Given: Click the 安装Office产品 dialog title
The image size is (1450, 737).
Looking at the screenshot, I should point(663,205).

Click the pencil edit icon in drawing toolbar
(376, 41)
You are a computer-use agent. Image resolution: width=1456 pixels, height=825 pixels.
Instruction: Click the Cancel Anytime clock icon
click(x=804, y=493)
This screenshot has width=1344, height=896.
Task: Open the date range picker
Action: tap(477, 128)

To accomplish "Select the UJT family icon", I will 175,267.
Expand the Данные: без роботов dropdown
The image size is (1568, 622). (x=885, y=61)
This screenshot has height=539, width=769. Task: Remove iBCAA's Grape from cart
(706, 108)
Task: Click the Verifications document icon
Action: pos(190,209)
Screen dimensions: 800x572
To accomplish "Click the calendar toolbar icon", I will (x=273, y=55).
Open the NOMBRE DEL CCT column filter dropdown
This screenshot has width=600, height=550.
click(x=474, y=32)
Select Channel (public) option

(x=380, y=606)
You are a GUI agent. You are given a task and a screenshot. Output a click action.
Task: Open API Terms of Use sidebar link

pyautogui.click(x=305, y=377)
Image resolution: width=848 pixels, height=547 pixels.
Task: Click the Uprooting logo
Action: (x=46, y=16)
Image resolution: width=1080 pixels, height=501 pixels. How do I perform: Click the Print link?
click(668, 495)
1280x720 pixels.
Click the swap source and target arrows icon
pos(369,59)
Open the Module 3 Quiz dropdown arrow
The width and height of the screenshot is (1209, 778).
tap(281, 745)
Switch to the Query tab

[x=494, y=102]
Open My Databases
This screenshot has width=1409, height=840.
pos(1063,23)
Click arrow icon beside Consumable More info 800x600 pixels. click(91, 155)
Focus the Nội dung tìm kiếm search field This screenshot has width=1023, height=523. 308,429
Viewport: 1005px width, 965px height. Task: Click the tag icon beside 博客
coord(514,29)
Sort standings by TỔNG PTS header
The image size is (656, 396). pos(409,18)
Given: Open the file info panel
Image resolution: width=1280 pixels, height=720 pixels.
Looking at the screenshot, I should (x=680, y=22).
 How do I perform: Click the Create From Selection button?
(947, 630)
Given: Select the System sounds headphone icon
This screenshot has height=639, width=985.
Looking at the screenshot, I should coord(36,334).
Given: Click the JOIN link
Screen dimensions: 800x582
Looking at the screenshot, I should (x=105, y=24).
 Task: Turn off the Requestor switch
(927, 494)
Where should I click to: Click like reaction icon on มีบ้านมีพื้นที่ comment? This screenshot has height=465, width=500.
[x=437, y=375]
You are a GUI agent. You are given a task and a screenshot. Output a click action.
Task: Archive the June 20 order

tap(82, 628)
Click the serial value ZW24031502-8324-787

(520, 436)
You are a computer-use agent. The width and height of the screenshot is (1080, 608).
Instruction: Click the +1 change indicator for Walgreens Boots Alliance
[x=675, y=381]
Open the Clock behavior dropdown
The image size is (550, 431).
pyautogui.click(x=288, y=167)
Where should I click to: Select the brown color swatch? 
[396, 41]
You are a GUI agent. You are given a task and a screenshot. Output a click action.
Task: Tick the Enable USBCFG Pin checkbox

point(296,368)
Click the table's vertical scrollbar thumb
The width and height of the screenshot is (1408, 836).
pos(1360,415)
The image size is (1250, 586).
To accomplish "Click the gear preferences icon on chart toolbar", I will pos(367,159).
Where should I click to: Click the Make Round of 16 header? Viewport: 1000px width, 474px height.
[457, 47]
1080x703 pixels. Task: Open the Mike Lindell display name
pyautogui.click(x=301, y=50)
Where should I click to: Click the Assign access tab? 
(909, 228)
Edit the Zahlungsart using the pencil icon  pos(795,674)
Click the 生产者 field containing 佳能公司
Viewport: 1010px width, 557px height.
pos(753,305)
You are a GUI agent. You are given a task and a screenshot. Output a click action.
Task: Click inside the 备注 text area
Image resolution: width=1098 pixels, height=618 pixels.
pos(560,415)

* WHAT THIS TASK INVOLVES *
Copy out every line in the entries above that holds "will".

* RESPONSE TO THE TASK *
To accomplish "Select the UJT family icon", I will 175,267.
To accomplish "Click the calendar toolbar icon", I will (x=273, y=55).
To accomplish "Click the gear preferences icon on chart toolbar", I will pos(367,159).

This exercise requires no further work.